**Directive 1:** Please write out the rows between the line holding "Screen dimensions: 689x381" and the last line of the rows, inclusive, copying them unchanged.

**Supplied passage:**
•••
When it’s not a Commitment Issue

Commitment might not be the problemIf you’ve ever ended a relationship thinking men are flakes – or that you just can’t please her no matter what you try – I’ve got some great news for you:

It’s not what you think! Believe it or not, men truly yearn to commit, and women love to be happy!

We think words like Commitment mean the same to everyone. Not only is that not true, not understanding how commitment works for the masculine and feminine modes, creates huge problems in relationships.

Remember that Men and Women both have masculine and feminine modes within them. Each person will bring their dominant modes into their relationship and each mode has a different relationship to commitment.

For the masculine mode, it’s about being all in, and once the switch in his heart has been turned, he’s in for life.

For the feminine mode, it’s about committing based on context. If the context changes, the commitment changes.

Can you see how this might be a problem?

Here’s a startling statistic: TWO THIRDS of divorces are initiated by women. Crazy, right! Men are usually seen as the non-committal ones… This might shock you, but generally that’s not true.

Here’s a scenario.

Man and woman meet. They are crazy hot for each other. It’s “love at first sight.” They are sure they’ve met “the one” so they dive into a relationship. They have an attraction of a level 10. (I’ll be talking about that next week).

The problem is that because it feels so good and they have so much passion, they tend to make the assumption that they are on the same page about their relationship goals.

They’ve missed the step in dating about getting really clear about what each other’s requirements are in order to be happy when tying themselves to the other person.

Unfortunately, it’s typical for women to not express themselves clearly about what they need, especially when the attraction level is high. They make assumptions that their partner will figure out what they need based on hints and suggestions.
•••
**Given records:**
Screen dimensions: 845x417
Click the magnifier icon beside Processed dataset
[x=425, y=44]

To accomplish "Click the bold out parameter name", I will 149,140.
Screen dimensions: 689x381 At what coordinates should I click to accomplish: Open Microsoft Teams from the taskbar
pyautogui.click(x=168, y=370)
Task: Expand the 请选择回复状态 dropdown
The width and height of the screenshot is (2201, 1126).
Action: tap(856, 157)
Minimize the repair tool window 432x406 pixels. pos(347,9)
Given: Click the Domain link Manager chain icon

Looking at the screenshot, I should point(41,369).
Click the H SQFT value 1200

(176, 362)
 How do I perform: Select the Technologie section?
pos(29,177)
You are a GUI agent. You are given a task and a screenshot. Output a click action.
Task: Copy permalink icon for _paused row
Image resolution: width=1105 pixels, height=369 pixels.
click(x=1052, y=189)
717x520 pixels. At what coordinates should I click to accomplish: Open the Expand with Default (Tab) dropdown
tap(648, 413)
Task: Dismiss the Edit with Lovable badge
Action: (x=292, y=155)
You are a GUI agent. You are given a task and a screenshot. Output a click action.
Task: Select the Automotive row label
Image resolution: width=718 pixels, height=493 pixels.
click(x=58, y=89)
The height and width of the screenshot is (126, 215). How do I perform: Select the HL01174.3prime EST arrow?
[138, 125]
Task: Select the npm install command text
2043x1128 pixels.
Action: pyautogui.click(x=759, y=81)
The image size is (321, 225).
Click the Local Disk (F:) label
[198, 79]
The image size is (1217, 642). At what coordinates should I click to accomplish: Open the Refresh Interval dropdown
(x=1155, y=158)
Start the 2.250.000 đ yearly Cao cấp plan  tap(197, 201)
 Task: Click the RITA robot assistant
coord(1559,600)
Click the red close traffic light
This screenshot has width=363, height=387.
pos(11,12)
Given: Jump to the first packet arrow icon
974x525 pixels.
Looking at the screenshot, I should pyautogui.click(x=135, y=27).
•••
**Directive 2:** According to the commitment passage, what share of divorces are initiated by women?

**Response 1:**
Screen dimensions: 689x381 At what coordinates should I click to accomplish: Open Microsoft Teams from the taskbar
pyautogui.click(x=168, y=370)
Task: Expand the 请选择回复状态 dropdown
The width and height of the screenshot is (2201, 1126).
Action: tap(856, 157)
Minimize the repair tool window 432x406 pixels. pos(347,9)
Given: Click the Domain link Manager chain icon

Looking at the screenshot, I should point(41,369).
Click the H SQFT value 1200

(176, 362)
 How do I perform: Select the Technologie section?
pos(29,177)
You are a GUI agent. You are given a task and a screenshot. Output a click action.
Task: Copy permalink icon for _paused row
Image resolution: width=1105 pixels, height=369 pixels.
click(x=1052, y=189)
717x520 pixels. At what coordinates should I click to accomplish: Open the Expand with Default (Tab) dropdown
tap(648, 413)
Task: Dismiss the Edit with Lovable badge
Action: (x=292, y=155)
You are a GUI agent. You are given a task and a screenshot. Output a click action.
Task: Select the Automotive row label
Image resolution: width=718 pixels, height=493 pixels.
click(x=58, y=89)
The height and width of the screenshot is (126, 215). How do I perform: Select the HL01174.3prime EST arrow?
[138, 125]
Task: Select the npm install command text
2043x1128 pixels.
Action: pyautogui.click(x=759, y=81)
The image size is (321, 225).
Click the Local Disk (F:) label
[198, 79]
The image size is (1217, 642). At what coordinates should I click to accomplish: Open the Refresh Interval dropdown
(x=1155, y=158)
Start the 2.250.000 đ yearly Cao cấp plan  tap(197, 201)
 Task: Click the RITA robot assistant
coord(1559,600)
Click the red close traffic light
This screenshot has width=363, height=387.
pos(11,12)
Given: Jump to the first packet arrow icon
974x525 pixels.
Looking at the screenshot, I should pyautogui.click(x=135, y=27).

**Response 2:** Two thirds.